## [WORK REQUIRED]
Your answer is to be the count alone: the number of lines in the data below where "toolbar" appears.
- Opening Delimiter -
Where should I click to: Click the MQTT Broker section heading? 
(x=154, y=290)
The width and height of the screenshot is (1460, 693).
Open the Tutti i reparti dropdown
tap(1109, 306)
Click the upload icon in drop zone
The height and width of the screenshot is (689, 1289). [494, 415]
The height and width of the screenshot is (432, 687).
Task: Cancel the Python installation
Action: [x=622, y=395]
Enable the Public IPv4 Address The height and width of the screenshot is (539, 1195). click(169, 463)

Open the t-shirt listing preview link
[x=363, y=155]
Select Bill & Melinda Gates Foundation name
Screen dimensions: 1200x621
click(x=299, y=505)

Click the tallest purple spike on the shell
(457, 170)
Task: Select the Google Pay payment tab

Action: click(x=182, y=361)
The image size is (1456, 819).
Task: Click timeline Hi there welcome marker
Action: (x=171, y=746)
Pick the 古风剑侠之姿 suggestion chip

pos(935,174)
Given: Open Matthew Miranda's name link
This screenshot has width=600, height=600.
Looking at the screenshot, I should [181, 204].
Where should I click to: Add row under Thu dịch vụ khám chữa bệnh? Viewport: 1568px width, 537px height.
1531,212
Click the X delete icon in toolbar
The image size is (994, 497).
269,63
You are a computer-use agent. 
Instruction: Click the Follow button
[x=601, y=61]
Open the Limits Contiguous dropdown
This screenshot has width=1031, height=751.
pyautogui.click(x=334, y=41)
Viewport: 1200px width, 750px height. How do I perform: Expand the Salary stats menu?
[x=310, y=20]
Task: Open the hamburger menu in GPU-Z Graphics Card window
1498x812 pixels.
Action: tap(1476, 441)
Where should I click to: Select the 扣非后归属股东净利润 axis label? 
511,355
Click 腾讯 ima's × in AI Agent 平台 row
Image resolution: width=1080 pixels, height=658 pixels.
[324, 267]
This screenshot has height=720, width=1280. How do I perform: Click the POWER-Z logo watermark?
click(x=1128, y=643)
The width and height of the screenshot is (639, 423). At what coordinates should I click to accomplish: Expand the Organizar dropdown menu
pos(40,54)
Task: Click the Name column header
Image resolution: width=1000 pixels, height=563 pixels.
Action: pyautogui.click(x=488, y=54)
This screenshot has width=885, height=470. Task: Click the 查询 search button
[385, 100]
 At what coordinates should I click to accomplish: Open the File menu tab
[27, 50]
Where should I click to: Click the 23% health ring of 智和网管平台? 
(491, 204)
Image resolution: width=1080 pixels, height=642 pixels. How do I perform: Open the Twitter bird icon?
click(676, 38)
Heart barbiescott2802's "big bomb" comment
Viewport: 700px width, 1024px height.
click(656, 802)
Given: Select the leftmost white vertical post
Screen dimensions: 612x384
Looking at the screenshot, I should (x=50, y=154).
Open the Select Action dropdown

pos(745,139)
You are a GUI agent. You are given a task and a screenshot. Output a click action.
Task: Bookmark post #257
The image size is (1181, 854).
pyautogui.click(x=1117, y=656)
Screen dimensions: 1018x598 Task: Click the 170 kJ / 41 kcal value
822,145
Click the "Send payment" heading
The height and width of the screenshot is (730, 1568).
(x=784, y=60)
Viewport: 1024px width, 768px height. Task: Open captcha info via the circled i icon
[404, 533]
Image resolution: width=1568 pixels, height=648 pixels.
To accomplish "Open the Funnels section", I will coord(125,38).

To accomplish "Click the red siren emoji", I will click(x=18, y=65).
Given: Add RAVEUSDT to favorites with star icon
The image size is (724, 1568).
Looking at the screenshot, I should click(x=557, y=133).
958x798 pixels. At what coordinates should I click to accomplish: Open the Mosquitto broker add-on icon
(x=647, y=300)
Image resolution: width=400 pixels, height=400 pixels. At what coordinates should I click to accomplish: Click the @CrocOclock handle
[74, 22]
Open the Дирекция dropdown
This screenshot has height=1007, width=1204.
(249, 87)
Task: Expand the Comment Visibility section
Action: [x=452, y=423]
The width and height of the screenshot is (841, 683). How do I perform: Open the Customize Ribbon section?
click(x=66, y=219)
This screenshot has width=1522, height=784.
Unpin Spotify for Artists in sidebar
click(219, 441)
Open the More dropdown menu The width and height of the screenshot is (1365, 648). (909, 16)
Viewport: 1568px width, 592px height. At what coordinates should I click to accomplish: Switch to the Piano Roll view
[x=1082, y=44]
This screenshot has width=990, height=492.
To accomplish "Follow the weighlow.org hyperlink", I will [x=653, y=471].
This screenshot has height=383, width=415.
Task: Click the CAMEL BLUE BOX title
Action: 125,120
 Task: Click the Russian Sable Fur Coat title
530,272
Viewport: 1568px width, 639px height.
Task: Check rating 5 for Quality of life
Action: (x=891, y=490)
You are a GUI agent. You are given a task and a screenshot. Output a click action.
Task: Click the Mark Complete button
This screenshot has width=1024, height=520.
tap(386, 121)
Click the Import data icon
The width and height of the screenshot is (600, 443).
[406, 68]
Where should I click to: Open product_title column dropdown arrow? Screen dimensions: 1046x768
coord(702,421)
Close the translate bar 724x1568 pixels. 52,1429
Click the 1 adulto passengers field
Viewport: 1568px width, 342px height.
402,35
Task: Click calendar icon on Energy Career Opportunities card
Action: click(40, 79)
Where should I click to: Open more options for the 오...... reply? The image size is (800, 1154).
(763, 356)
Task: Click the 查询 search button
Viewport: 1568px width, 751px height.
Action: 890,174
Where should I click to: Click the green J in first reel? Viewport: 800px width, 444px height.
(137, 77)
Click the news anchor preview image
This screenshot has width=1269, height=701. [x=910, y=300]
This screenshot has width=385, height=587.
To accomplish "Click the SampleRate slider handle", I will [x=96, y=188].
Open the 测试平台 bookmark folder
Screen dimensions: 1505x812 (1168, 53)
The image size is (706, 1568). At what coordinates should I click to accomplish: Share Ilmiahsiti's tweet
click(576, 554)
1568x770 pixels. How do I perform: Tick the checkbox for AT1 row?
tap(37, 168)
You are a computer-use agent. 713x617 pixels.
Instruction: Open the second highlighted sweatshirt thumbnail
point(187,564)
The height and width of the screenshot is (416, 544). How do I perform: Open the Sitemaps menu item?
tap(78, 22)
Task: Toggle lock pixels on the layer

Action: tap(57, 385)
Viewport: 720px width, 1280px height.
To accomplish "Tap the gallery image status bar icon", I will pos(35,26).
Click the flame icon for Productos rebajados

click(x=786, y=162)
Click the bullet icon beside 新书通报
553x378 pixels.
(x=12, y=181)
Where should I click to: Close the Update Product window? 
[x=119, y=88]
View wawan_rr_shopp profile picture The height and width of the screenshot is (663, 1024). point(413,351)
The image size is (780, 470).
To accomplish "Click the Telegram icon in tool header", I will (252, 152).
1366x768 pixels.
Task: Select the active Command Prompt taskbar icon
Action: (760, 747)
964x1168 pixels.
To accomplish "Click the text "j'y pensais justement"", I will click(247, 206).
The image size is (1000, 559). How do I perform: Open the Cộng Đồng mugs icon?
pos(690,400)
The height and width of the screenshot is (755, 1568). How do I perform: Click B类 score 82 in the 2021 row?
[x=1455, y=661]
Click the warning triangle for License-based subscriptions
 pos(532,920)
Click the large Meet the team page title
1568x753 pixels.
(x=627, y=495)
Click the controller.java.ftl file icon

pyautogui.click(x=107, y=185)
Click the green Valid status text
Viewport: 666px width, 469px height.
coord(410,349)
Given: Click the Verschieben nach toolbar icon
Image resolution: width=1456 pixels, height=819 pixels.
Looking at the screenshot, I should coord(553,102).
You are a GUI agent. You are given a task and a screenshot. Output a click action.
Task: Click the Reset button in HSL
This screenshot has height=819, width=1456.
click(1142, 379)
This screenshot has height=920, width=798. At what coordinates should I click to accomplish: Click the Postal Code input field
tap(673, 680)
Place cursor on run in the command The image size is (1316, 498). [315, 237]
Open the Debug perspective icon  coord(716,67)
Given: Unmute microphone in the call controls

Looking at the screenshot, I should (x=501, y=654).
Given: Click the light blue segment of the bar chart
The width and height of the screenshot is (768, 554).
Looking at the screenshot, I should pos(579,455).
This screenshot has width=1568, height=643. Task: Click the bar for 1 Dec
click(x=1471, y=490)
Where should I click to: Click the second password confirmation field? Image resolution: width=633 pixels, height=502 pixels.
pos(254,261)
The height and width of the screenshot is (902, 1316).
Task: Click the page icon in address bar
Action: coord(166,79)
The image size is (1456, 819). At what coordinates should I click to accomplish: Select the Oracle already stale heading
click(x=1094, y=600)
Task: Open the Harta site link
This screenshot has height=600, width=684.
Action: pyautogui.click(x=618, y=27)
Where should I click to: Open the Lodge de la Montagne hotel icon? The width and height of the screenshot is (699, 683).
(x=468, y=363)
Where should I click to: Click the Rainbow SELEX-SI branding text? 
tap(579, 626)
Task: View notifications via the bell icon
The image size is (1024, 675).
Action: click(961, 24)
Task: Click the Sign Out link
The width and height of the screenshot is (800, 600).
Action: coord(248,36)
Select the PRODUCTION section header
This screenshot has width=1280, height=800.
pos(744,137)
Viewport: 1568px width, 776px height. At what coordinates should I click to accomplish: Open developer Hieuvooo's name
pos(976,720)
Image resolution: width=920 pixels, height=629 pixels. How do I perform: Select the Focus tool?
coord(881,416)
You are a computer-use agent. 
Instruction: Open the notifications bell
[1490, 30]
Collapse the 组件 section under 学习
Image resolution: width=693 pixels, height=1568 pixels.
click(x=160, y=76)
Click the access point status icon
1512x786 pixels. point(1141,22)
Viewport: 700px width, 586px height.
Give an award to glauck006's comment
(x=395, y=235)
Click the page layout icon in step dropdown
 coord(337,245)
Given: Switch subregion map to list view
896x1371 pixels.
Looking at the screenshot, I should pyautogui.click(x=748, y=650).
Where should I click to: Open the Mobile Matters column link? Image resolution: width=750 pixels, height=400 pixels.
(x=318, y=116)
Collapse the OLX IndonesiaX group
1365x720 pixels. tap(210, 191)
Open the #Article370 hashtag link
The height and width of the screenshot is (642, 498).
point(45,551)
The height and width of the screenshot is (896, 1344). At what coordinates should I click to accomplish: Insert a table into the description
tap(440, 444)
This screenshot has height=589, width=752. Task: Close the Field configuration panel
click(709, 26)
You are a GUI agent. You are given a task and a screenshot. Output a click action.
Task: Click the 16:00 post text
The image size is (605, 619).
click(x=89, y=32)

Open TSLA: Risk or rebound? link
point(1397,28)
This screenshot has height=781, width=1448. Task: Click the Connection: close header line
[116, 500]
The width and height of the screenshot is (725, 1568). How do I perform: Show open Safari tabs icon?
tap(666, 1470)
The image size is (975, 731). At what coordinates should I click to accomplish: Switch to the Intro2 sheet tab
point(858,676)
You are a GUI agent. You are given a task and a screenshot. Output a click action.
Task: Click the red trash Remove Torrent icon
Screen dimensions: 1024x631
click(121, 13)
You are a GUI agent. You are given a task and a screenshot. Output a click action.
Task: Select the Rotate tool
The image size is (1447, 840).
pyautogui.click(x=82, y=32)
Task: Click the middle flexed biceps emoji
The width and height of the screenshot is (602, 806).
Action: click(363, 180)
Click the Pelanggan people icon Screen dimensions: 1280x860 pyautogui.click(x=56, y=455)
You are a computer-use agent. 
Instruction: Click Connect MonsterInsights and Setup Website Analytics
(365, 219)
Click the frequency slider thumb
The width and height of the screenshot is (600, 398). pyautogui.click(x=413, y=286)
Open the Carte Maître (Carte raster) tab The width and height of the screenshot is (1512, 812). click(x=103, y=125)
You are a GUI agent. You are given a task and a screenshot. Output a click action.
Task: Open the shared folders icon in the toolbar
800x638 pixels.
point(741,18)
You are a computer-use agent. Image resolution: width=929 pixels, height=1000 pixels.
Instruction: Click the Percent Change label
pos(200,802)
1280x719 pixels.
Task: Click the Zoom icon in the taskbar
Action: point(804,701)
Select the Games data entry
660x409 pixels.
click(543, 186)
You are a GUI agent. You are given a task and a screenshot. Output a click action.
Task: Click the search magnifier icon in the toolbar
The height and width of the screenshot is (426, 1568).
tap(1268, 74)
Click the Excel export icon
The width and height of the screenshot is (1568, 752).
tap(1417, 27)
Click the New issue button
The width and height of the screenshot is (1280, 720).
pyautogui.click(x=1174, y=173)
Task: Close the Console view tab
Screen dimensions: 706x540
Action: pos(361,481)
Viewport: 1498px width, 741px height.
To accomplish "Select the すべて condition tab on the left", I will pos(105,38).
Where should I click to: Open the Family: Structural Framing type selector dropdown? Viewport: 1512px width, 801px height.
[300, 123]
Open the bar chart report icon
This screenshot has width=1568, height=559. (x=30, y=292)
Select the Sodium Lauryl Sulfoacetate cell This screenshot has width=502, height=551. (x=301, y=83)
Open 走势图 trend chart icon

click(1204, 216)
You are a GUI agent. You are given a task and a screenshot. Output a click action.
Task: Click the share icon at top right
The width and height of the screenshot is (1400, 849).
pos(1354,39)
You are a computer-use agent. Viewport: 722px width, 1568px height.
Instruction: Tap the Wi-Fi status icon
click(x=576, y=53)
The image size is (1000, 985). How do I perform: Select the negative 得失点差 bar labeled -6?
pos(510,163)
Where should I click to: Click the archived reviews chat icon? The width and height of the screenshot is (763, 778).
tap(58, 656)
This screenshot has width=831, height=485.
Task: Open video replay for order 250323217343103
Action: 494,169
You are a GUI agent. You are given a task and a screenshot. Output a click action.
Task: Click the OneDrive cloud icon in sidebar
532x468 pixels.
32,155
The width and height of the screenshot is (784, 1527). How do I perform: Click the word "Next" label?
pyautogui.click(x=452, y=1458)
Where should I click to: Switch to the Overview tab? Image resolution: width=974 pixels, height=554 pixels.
- Closing Delimiter -
## [ANSWER BELOW]
4